UnixPorn at its core

PwNixOS places a strong emphasis on delivering a top-notch graphical experience by providing a visually appealing and productivity-focused interface.

Hacking Tools

PwNixOS offers a wide array of tools and utilities out of the box to support your hacking endeavors. From advanced network analysis and penetration testing tools to powerful scripting languages and development environments, PwNixOS equips you with the necessary arsenal to explore and manipulate computer systems to your heart's content.
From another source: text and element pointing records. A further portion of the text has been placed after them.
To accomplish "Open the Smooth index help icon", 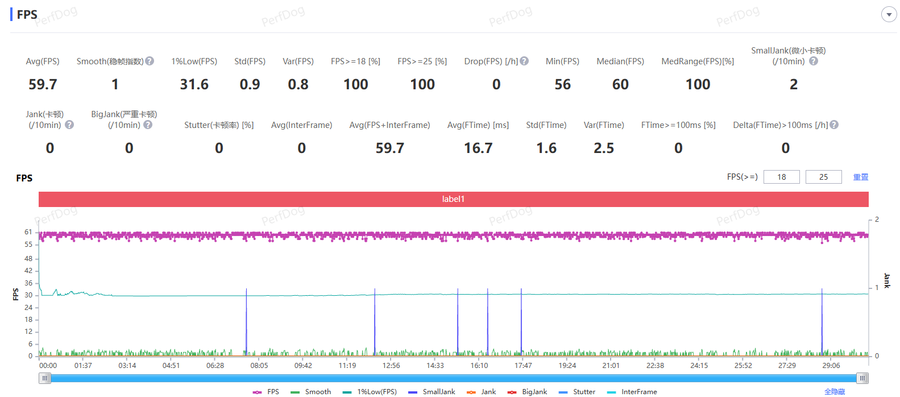I will tap(149, 61).
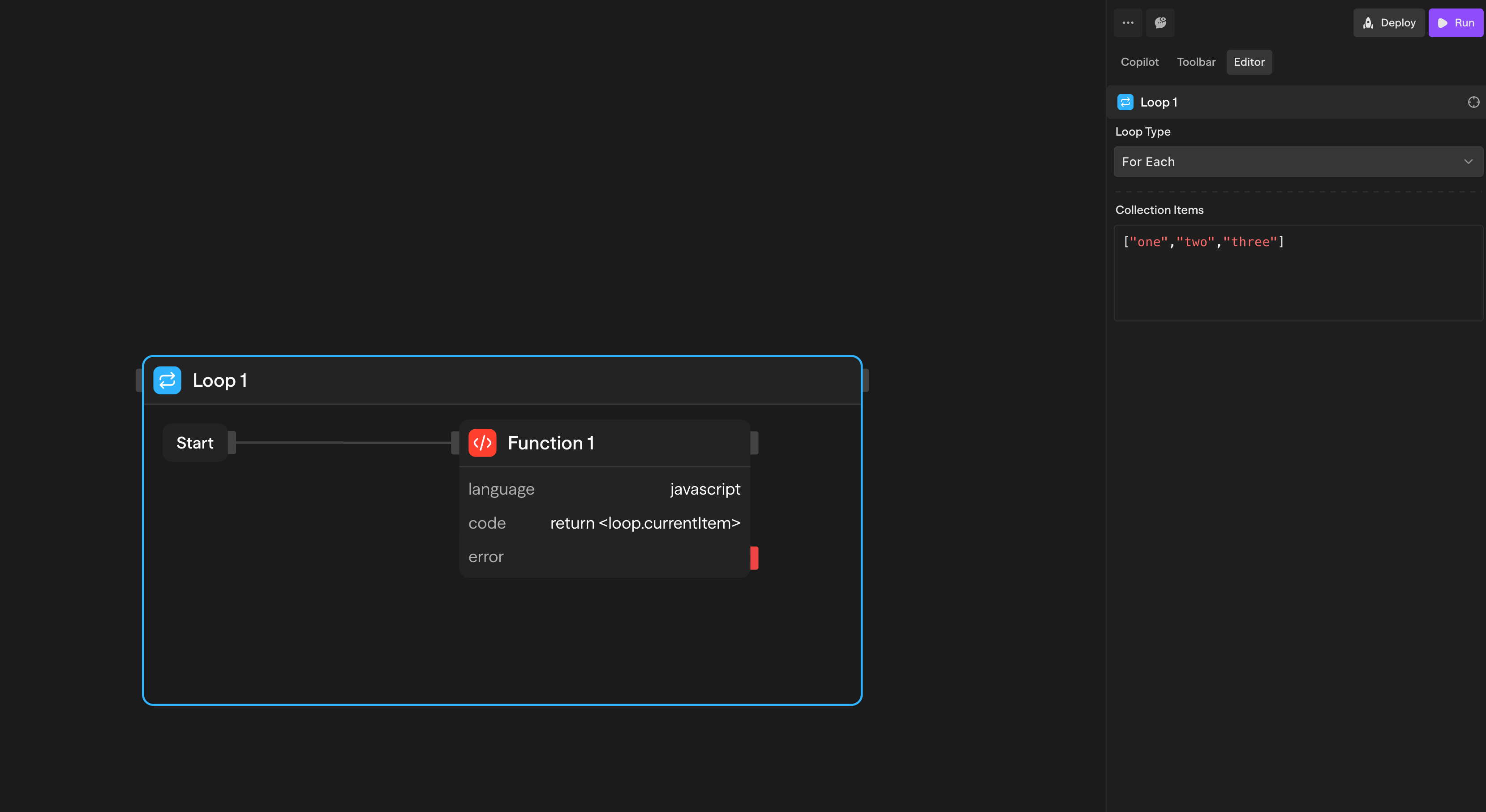Click the Loop 1 right connection handle
Viewport: 1486px width, 812px height.
click(x=865, y=380)
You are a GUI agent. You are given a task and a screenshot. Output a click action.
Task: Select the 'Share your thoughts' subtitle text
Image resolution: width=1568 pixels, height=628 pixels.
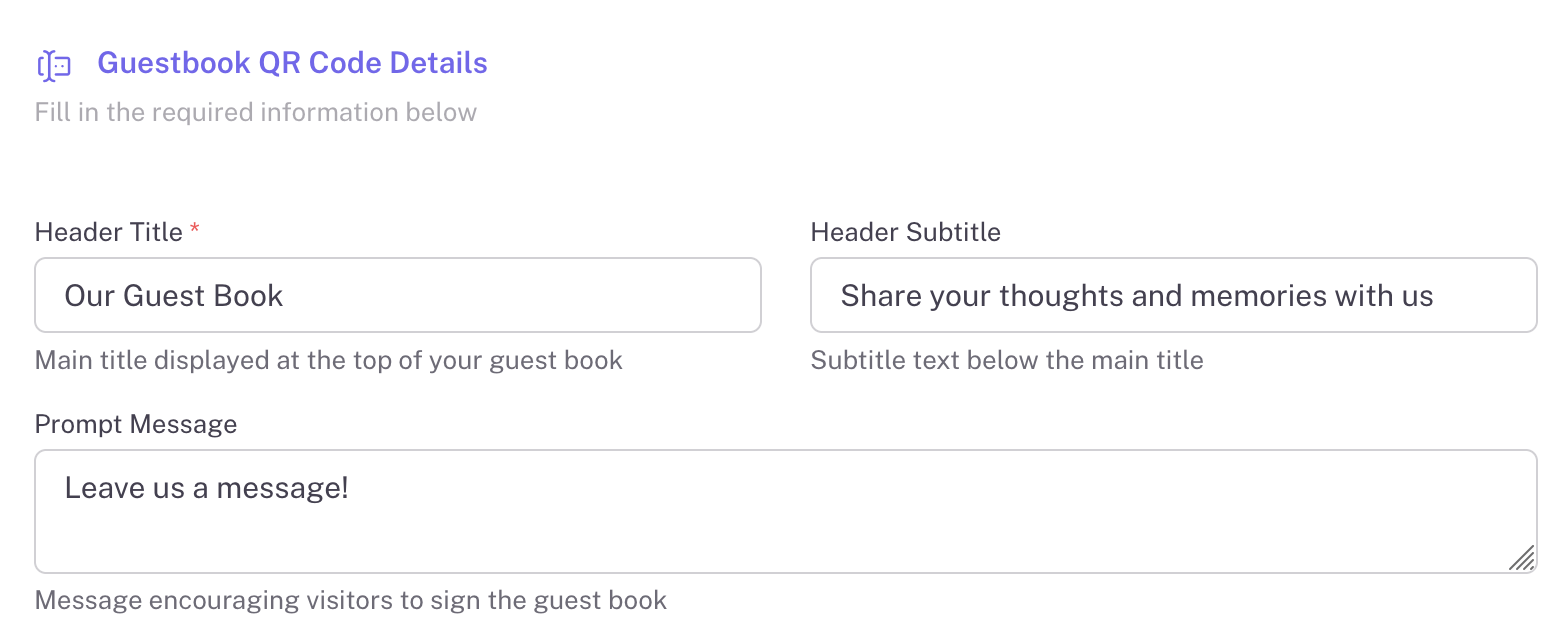pos(1138,295)
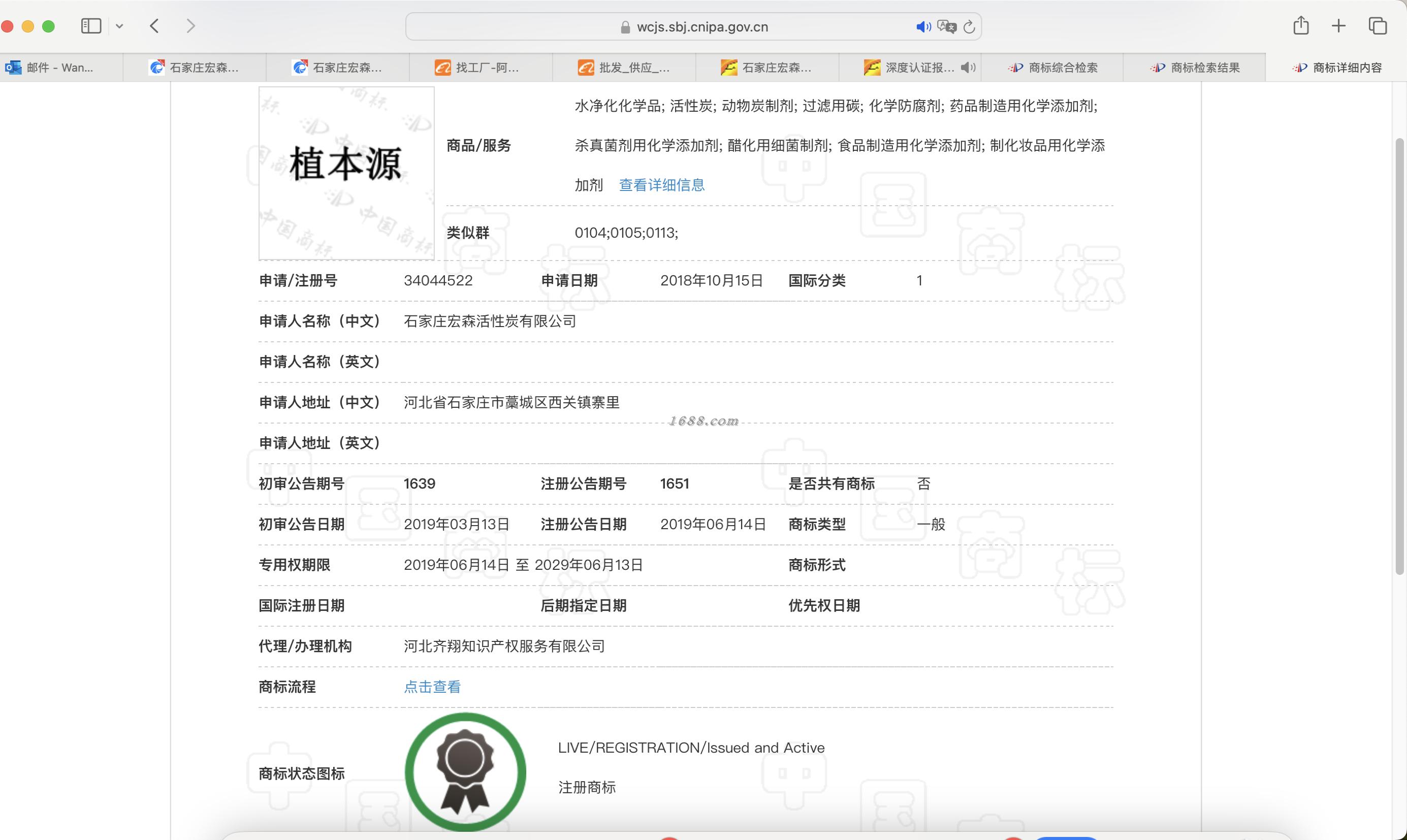Click the translate page icon
1407x840 pixels.
pyautogui.click(x=946, y=26)
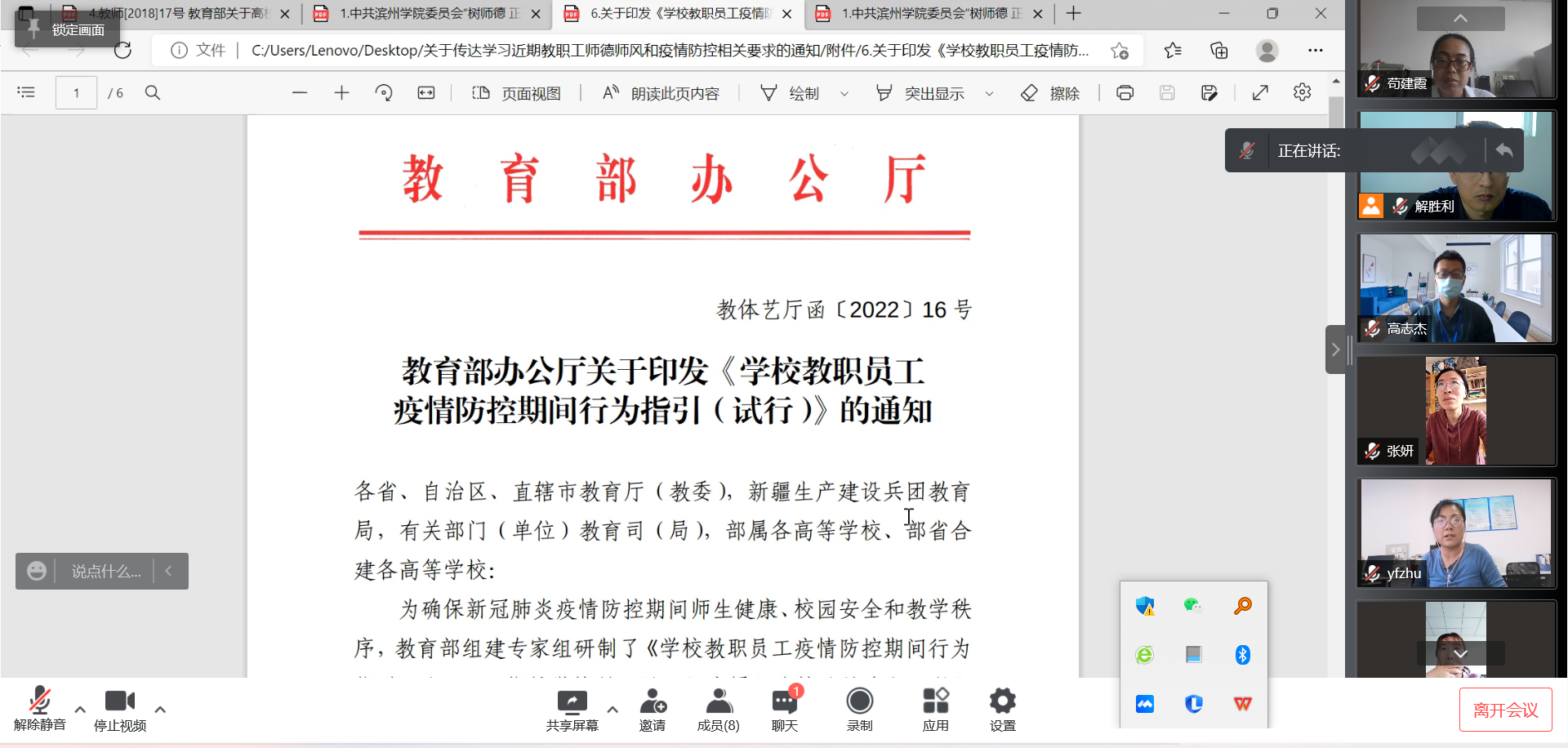This screenshot has height=748, width=1568.
Task: Open the Members (成员) list
Action: (x=719, y=709)
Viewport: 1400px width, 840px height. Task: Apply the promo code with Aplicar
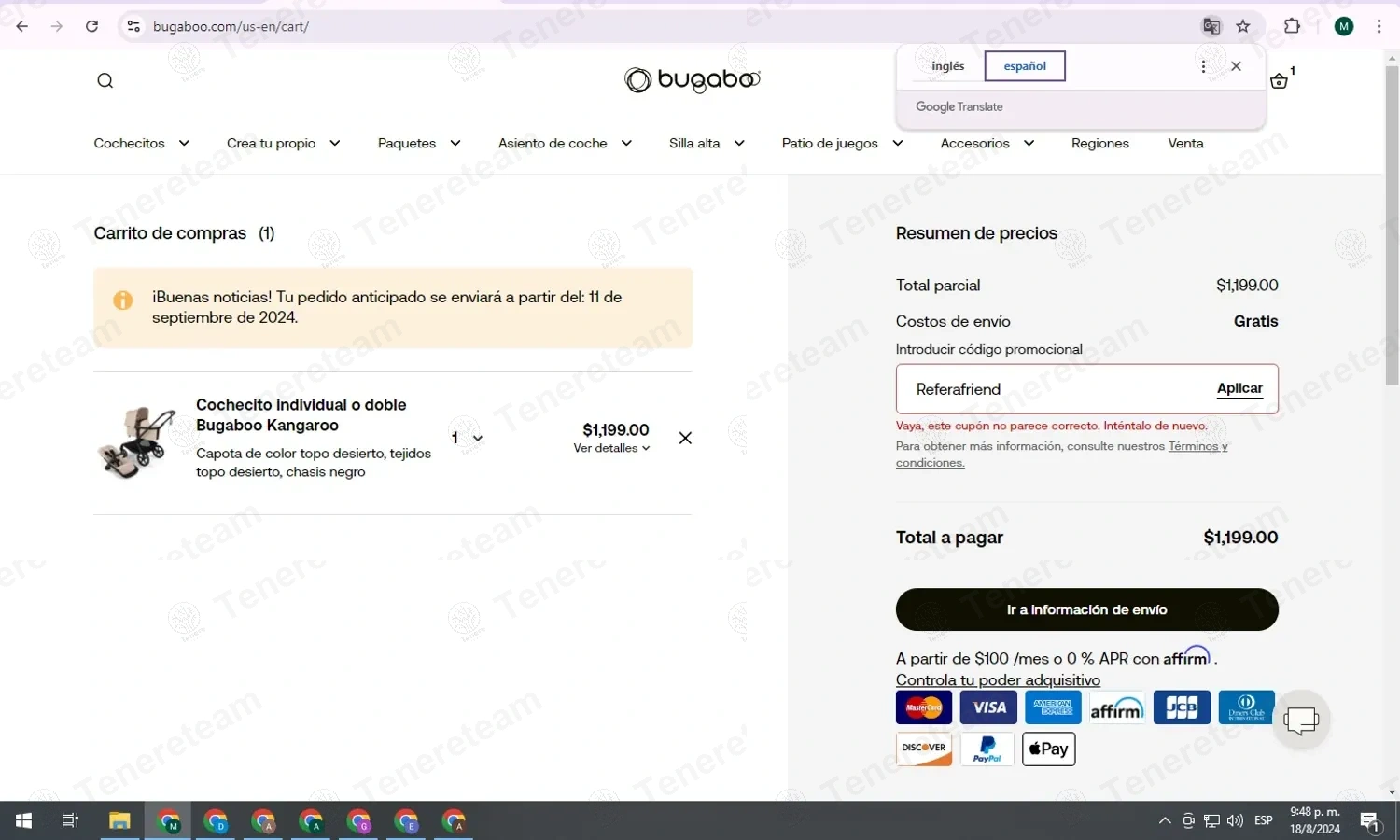click(1239, 388)
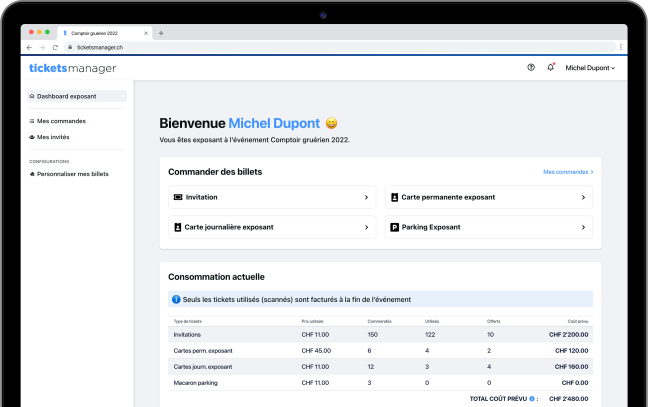Expand the Michel Dupont user dropdown
Viewport: 648px width, 407px height.
coord(590,68)
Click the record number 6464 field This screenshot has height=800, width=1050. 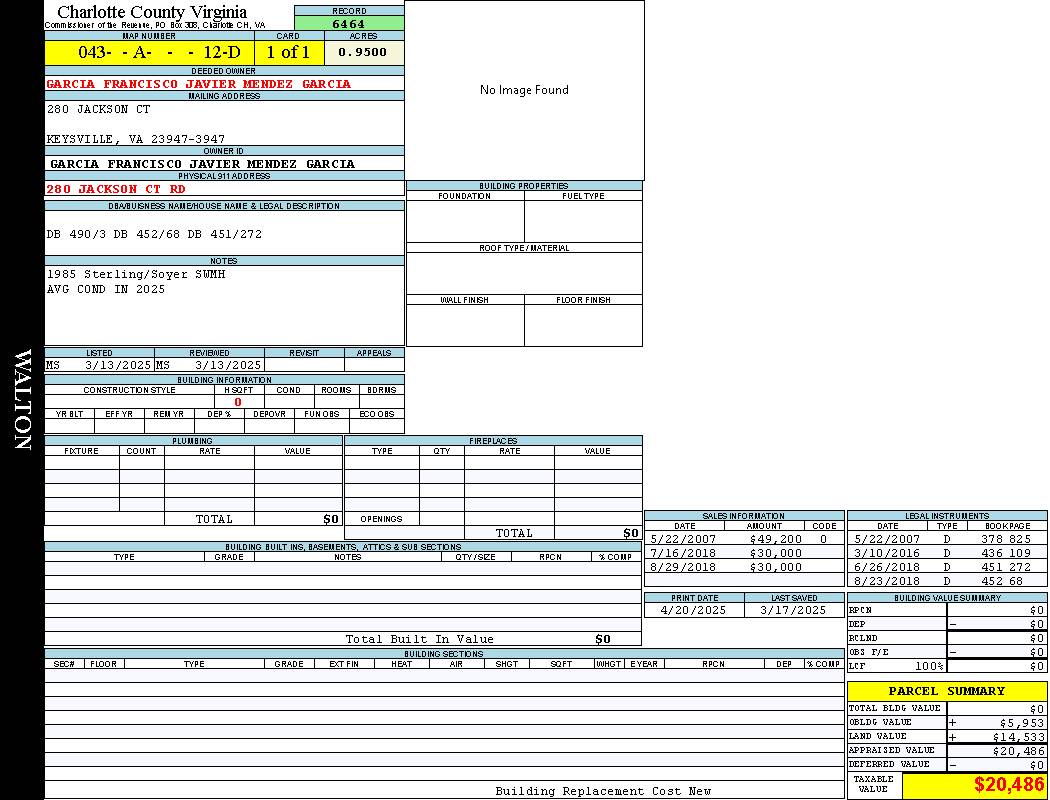coord(349,23)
Package Management with Nix

One of the standout features of NixOS is its unique package management system called Nix. With Nix, you can easily install, update, and manage software packages on your system. What makes Nix special is its ability to provide isolated and reproducible environments for each package, ensuring that software installations do not interfere with one another. This allows for painless experimentation and easy rollback to previous configurations.

Declarative Configuration

NixOS follows a declarative approach to system configuration. Instead of making changes directly to the system, you define the desired state of your system in a configuration file or flake (like this one). This configuration specifies all the packages, services, and settings you want, providing a clear and reproducible blueprint for your system. This declarative nature simplifies system administration, enables easy replication of configurations across multiple machines, and facilitates version control of your system setup.

Custom packages

This flake has custom hacking tools that are uploaded to the NUR. The purpose of these tools is to fill in the gaps that exist today in the official repositories and create a full arsenal of tools, with well-known tools such as BloodHound and lesser-known tools such as psudohash.